I suspect it was invented the first time a parent dropped a pile of sticks because their bored kids were distracting them. “Ok kids, new game, pick those sticks up as quietly and tediously as possible.”
I don't think it is that simple. Innovation can be found on several levels, from the lowest next-token level up to the higher level of new ways of combining things. Surely LLMs can produce code that on the whole does something completely new, even if on a syntactical level it has all been seen before?
We only have a couple dozen letters, still it is possible to write new poetry.
Simon gets alot of.. negative feedback, but this is a good description of the current state and I think he does a good job at distilling and expressing where things are currently at. With all the hate and hype for AI everywhere this is a good thing.

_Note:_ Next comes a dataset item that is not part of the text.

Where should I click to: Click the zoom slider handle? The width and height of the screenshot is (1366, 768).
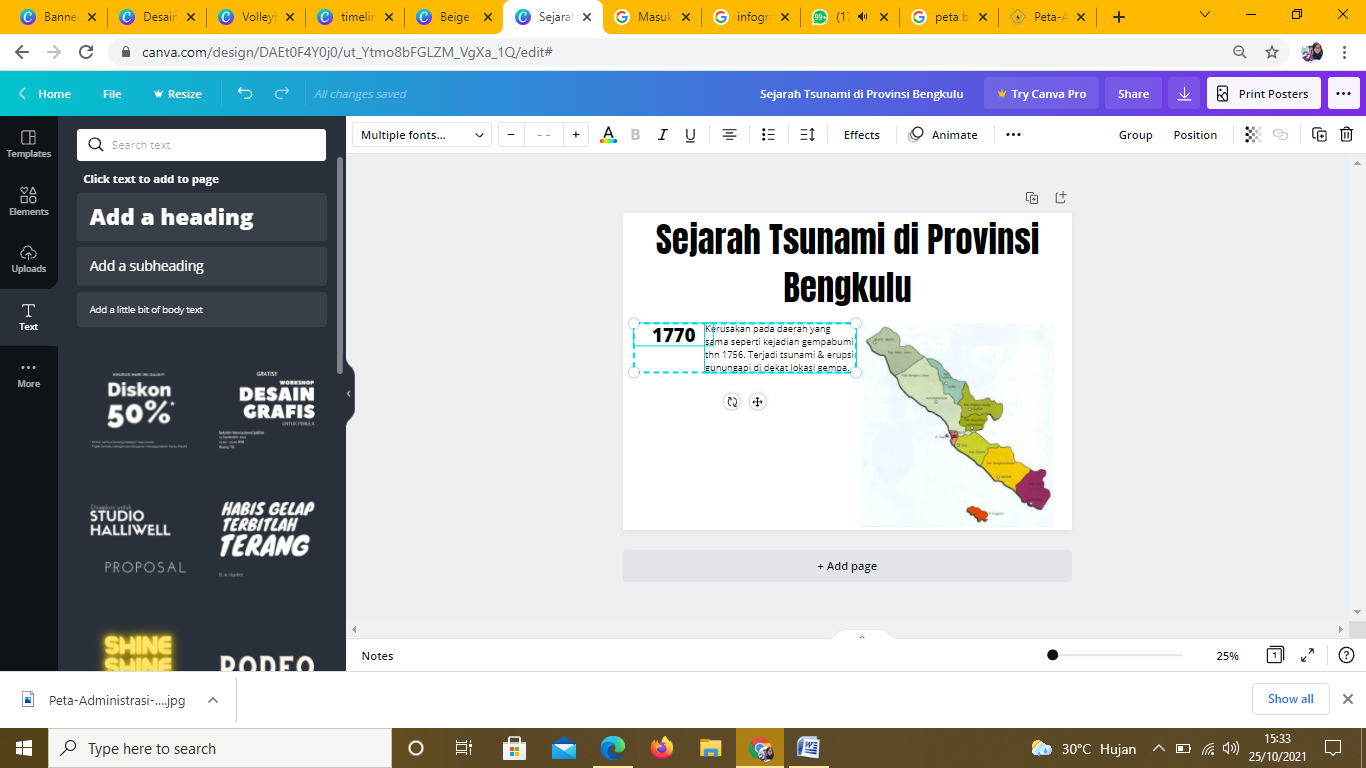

No matter how useful AI is and will become - I use AI daily, it is an amazing technology - so much of the discourse is indeed a solution looking for a problem. I have colleagues suggesting on exactly everything "can we put an MCP in it" and they don't even know what the point of MCP is!
To me it seems you and many others are lost in the weeds of constantly evolving tooling and strategies.
A pretty basic Claude Code or Codex setup and being mindful of context handling goes a long way. Definitely long enough to be able to use AI productively while not spending much time on configuring the setup.
Staying on top of all details is not necessary but in fact counter productive, trust me.
I don't need to trust you, I've done my own testing and using newer tooling features is dramatically better than not. One of the things about the AI tooling is that it's very inexpensive to run experiments (this week I've had it build a particular tool in Python, Go, Rust, and Zig, for example).
Using skills, multiple models, MCPs and agent teams is significantly improving the results I'm seeing in real world problems.
You haven't really given me any reason why I should trust you, but I'll tell you it's going to be hard for me to trust advice that contradicts my test results.
Edit: thought I read it was of Scandinavian origin, hence my comment. But Wikipedia said european origin. Well well.